What the exercise asks –
Transcribe exactly the entries from the "Screen dimensions: 763x835" line to the end, both included, minus pictures.

[Data excerpts]
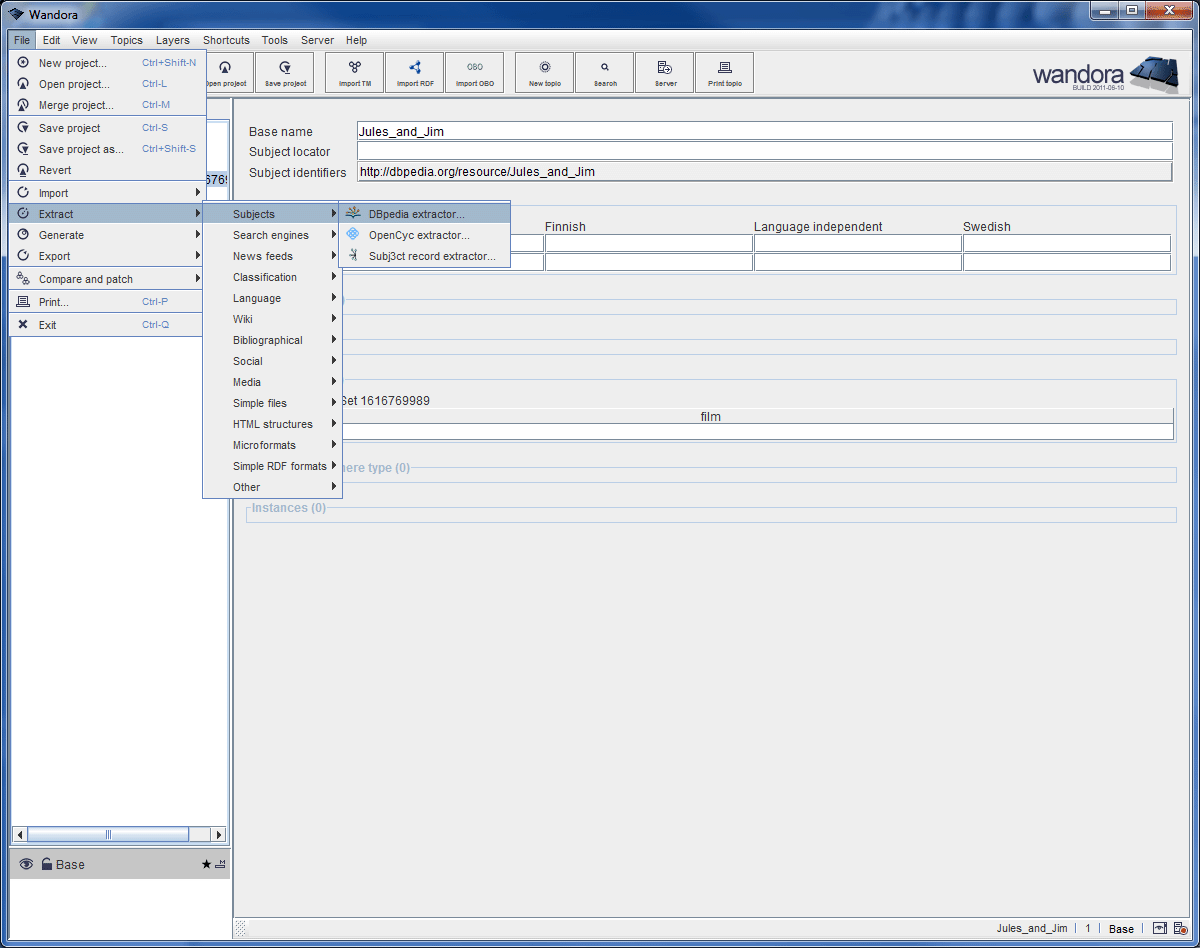Create a topic with the New topic icon
Image resolution: width=1200 pixels, height=948 pixels.
click(543, 72)
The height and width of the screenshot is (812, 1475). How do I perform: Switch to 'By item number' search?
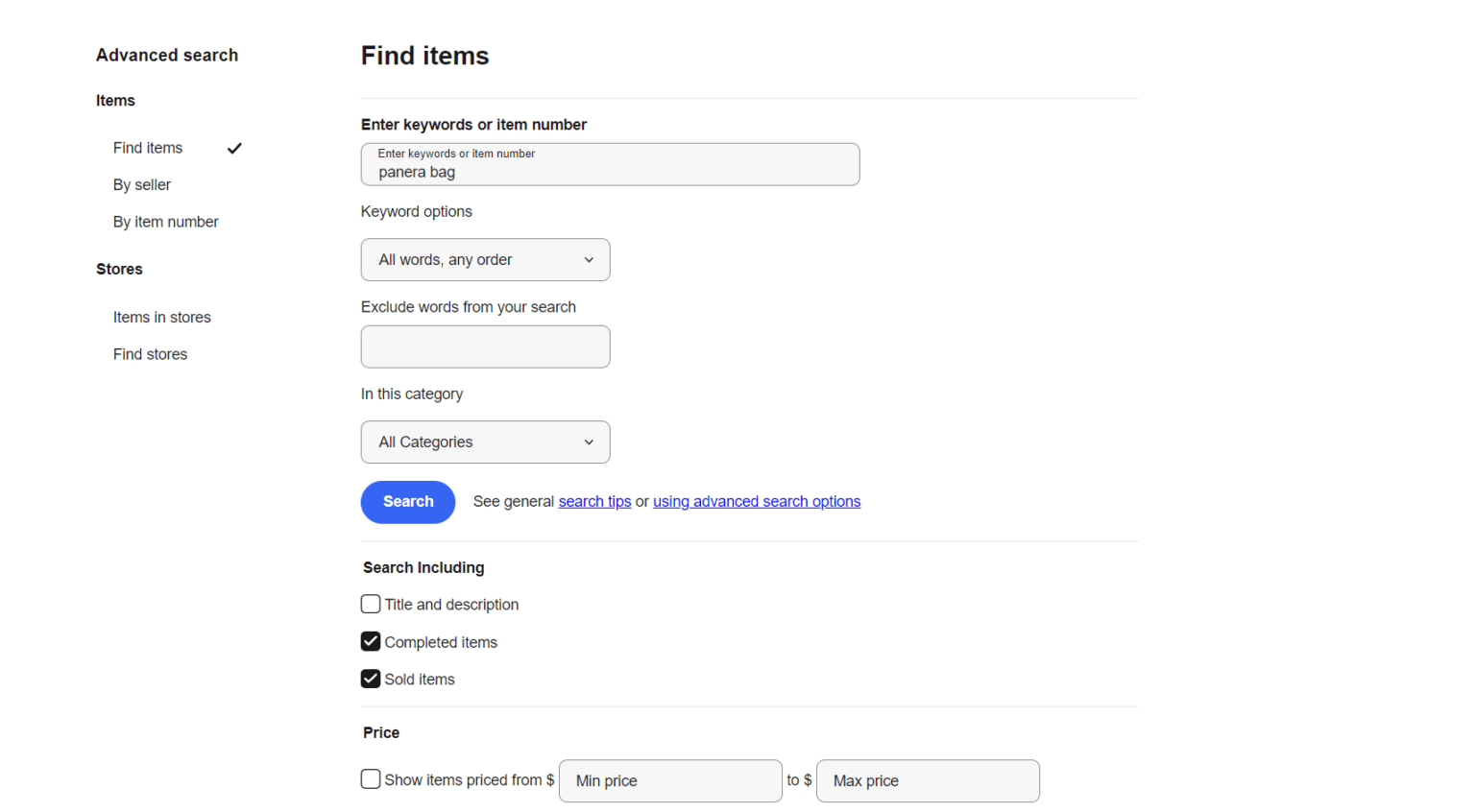[x=165, y=222]
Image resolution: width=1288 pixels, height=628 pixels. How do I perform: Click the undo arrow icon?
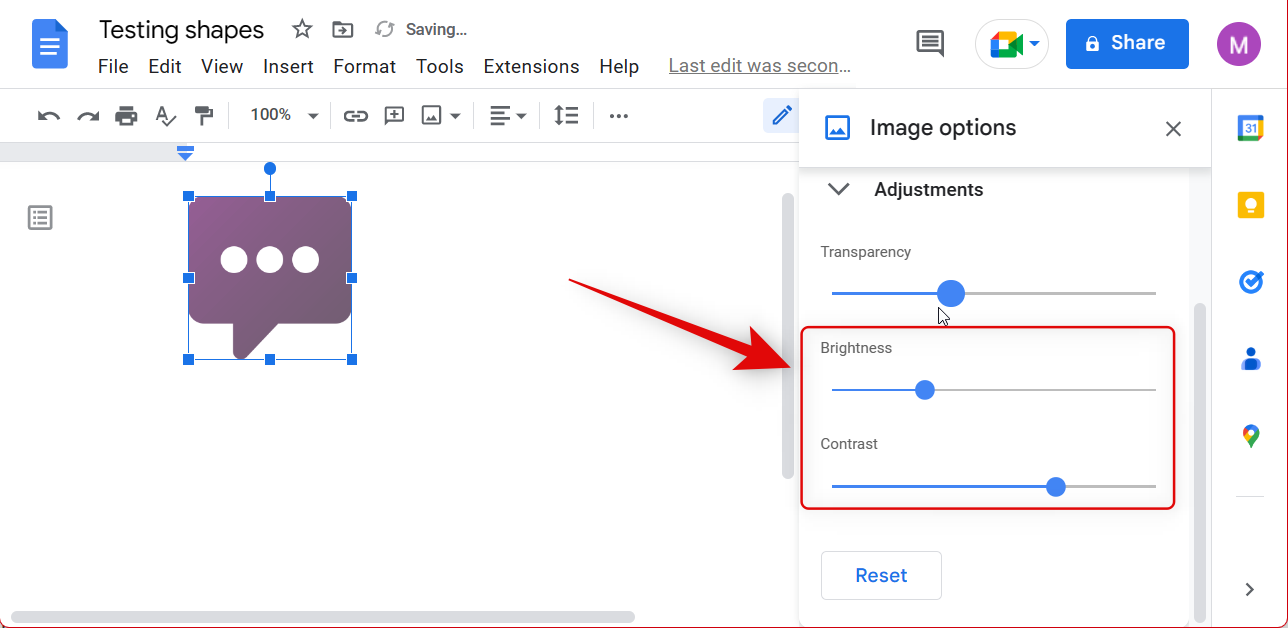tap(48, 116)
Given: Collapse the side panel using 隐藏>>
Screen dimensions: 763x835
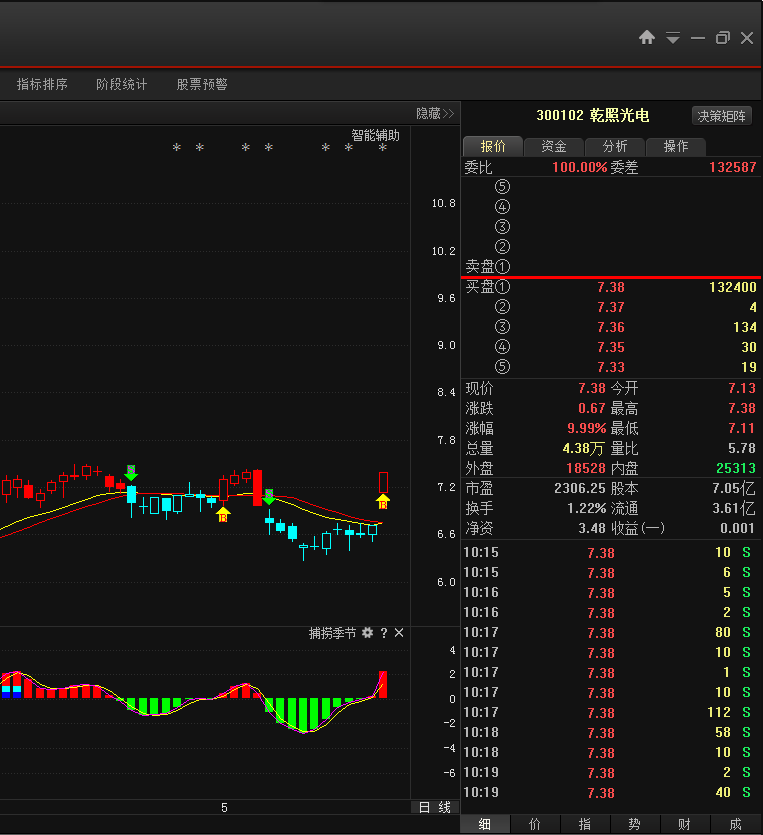Looking at the screenshot, I should coord(435,113).
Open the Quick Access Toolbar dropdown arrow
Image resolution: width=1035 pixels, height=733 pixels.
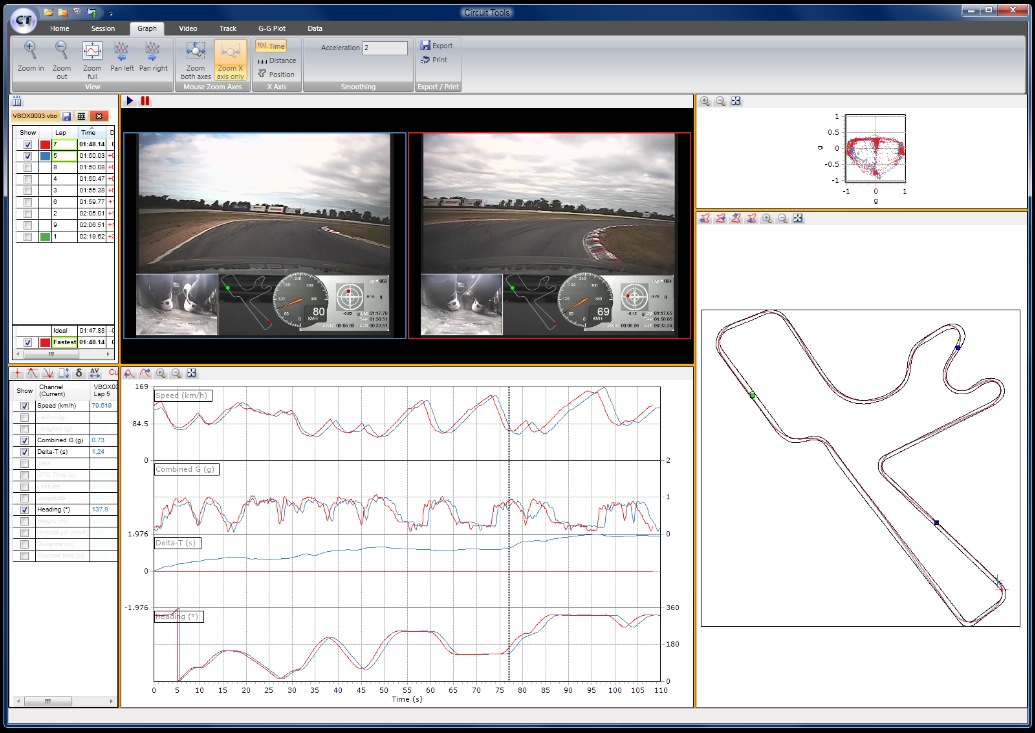click(110, 13)

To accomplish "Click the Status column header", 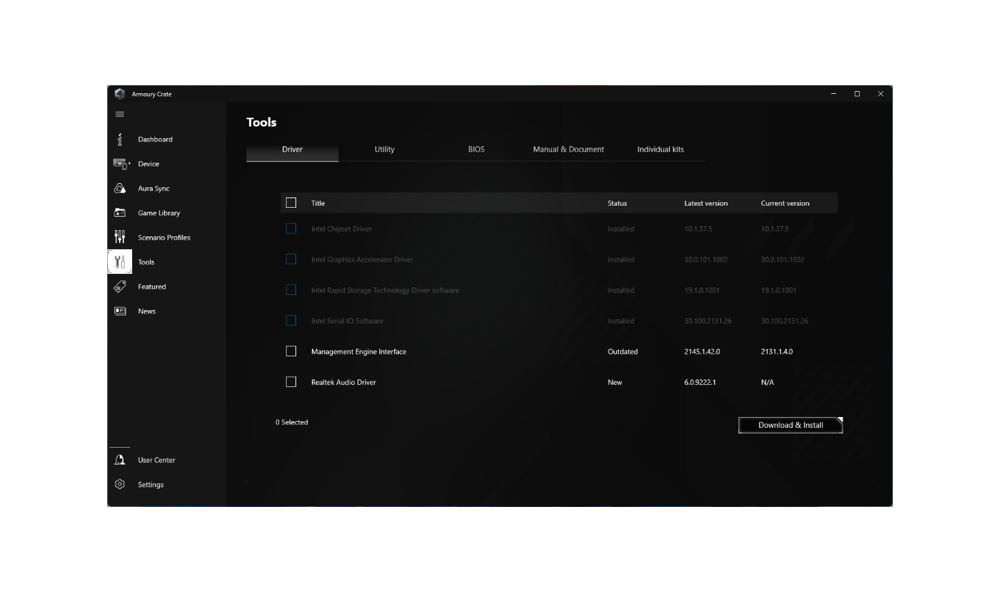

Response box –
Screen dimensions: 763x835
Looking at the screenshot, I should coord(435,113).
Open the Quick Access Toolbar dropdown arrow
Image resolution: width=1035 pixels, height=733 pixels.
click(110, 13)

To accomplish "Click the Status column header", 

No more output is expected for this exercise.